Deployment costs per byte of code are going to be increased by a factor of ~5 with this change to NEAR protocol: near/nearcore#6397
I believe this does not break any of your code but I want to raise awareness so that you can double-check before this is deployed.

Probably this will be included with protocol version 53, which would be released on testnet by March 23 and on mainnet by April 20.

Why am I even contacting you? To find everyone affected by this change, I listed all the indirect deployments from the past that would fail with the new cost, if all gas attachments stay the same. One deployment from v2.ref-finance.near and one from v2.ref-farming.near showed up in this list. Meaning that the mechanism used to deploy them in the past might no longer work after the new release.

I am guessing ref-exchange is deployed on v2.ref-finance.near and ref-farming on v2.ref-farming.near, right? Both seem to follow a similar pattern for upgrades. Here is the code I found for ref-farming.

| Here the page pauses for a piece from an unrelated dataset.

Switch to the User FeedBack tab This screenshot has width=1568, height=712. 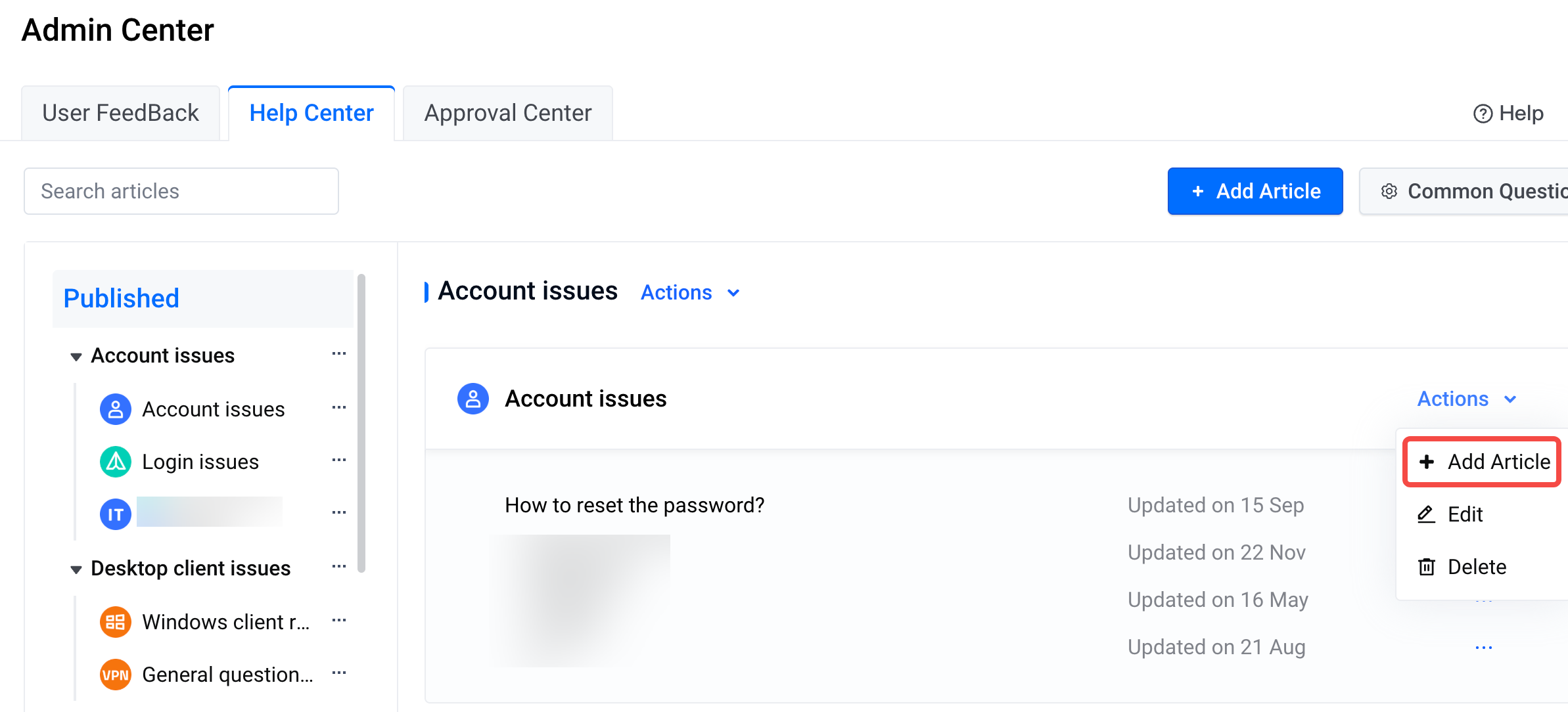click(x=120, y=113)
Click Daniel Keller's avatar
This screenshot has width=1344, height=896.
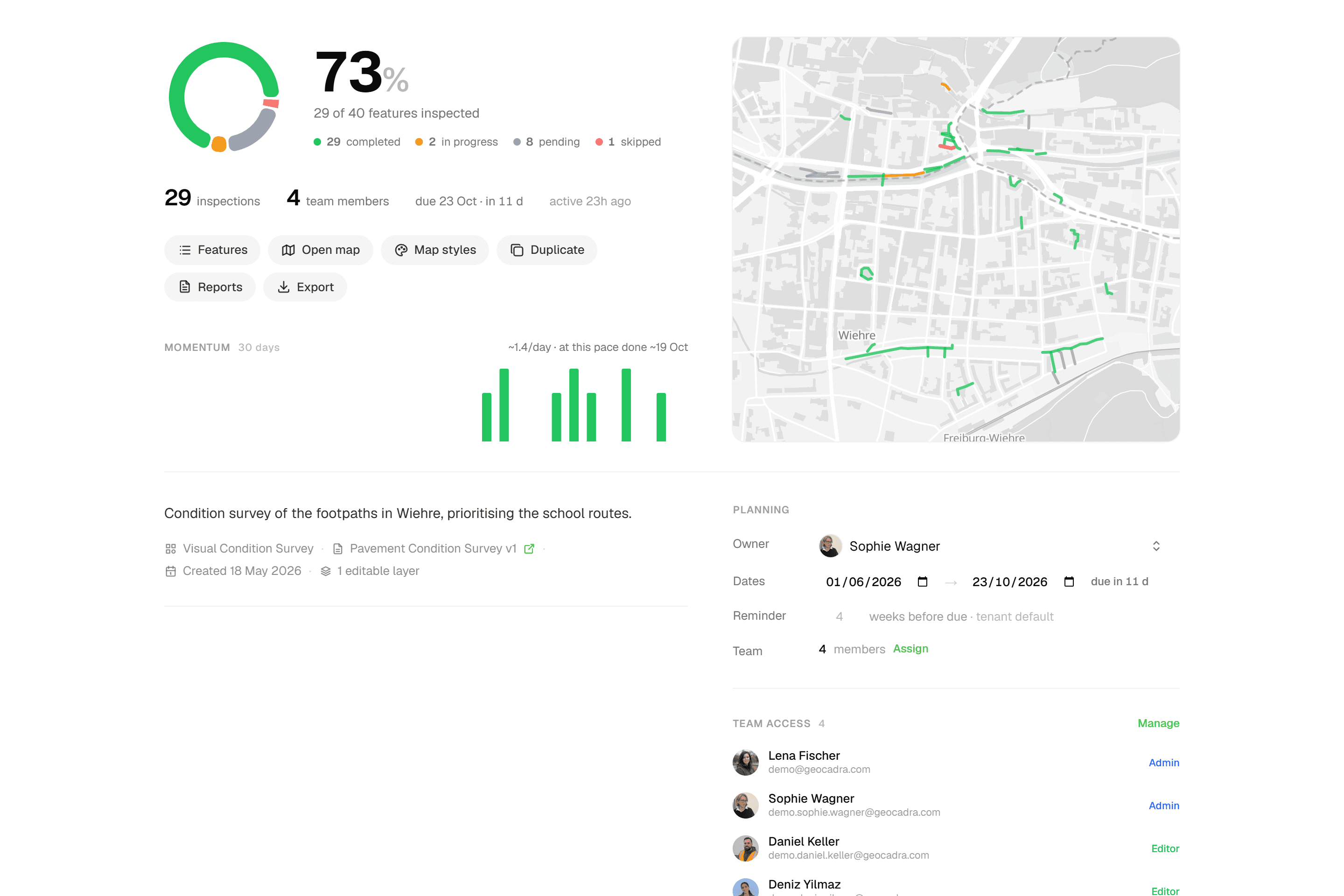pyautogui.click(x=746, y=848)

/// Gas for calling migration call.
pub const GAS_FOR_MIGRATE_CALL: Gas = 10_000_000_000_000;
/// Self upgrade and call migrate, optimizes gas by not loading into memory the code.
/// Takes as input non serialized set of bytes of the code.
#[no_mangle]
pub extern "C" fn upgrade() {
env::setup_panic_hook();
env::set_blockchain_interface(Box::new(near_blockchain::NearBlockchain {}));
let contract: Contract = env::state_read().expect("ERR_CONTRACT_IS_NOT_INITIALIZED");
contract.assert_owner();
let current_id = env::current_account_id().into_bytes();
let method_name = "migrate".as_bytes().to_vec();
unsafe {
BLOCKCHAIN_INTERFACE.with(|b| {
// Load input into register 0.
b.borrow()
.as_ref()
.expect(BLOCKCHAIN_INTERFACE_NOT_SET_ERR)
.input(0);
let promise_id = b
.borrow()
.as_ref()
.expect(BLOCKCHAIN_INTERFACE_NOT_SET_ERR)
.promise_batch_create(current_id.len() as _, current_id.as_ptr() as _);
b.borrow()
.as_ref()
.expect(BLOCKCHAIN_INTERFACE_NOT_SET_ERR)
.promise_batch_action_deploy_contract(promise_id, u64::MAX as _, 0);
let attached_gas = env::prepaid_gas() - env::used_gas() - GAS_FOR_MIGRATE_CALL;
b.borrow()
.as_ref()
.expect(BLOCKCHAIN_INTERFACE_NOT_SET_ERR)
.promise_batch_action_function_call(
promise_id,
method_name.len() as _,
method_name.as_ptr() as _,
0 as _,
0 as _,
0 as _,
attached_gas,
);
});
}
}
}

First of all, props to you for let attached_gas = env::prepaid_gas() - env::used_gas() - GAS_FOR_MIGRATE_CALL;. Using this dynamic gas value for the following function call means that you are probably fine with the upgrade even without any changes. (Other contracts use hard-coded values and they are breaking with the increased cost.)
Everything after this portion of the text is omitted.